### Directions for this task
Retype each record below word for word. Leave the pictures out.

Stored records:
⟨

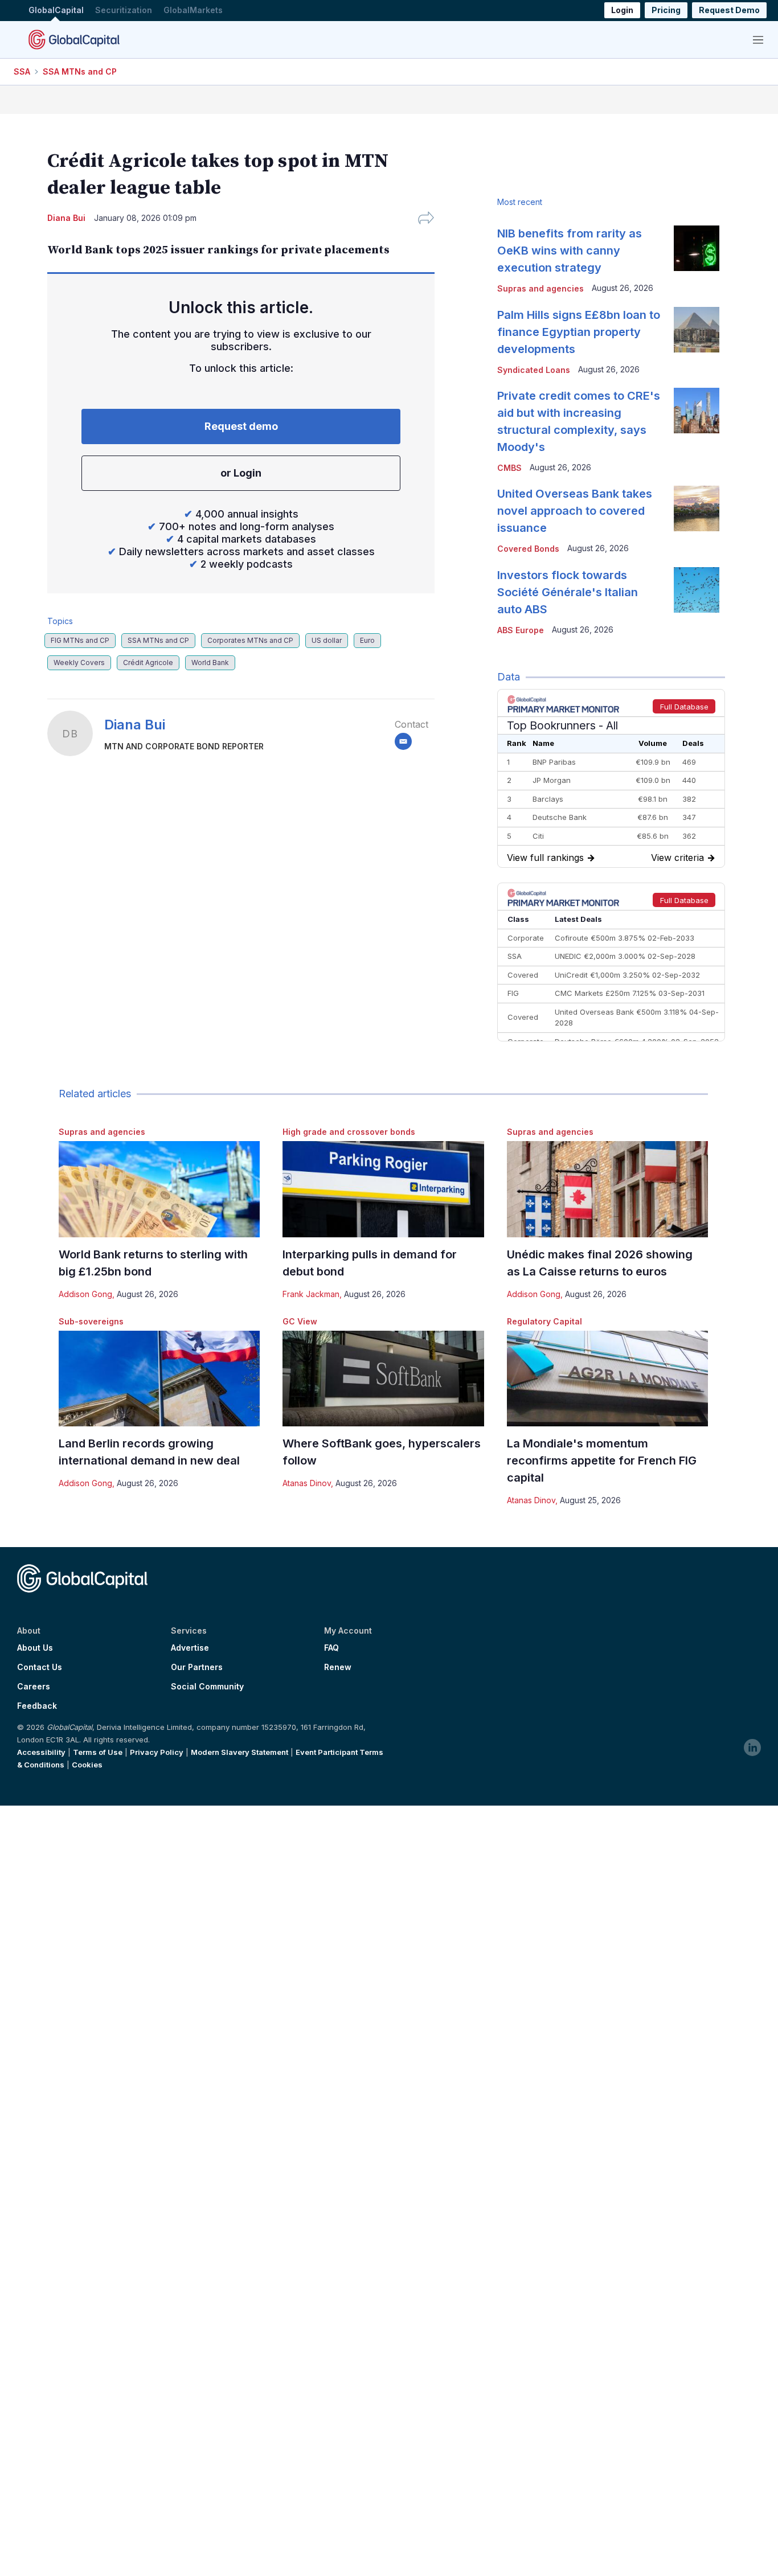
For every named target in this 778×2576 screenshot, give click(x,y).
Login (622, 10)
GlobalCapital (56, 10)
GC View (299, 1321)
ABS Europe (520, 630)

⟩

### Output of the task
For every named target in this 778×2576 screenshot, give click(x,y).
Login (622, 10)
GlobalCapital (56, 10)
GC View (299, 1321)
ABS Europe (520, 630)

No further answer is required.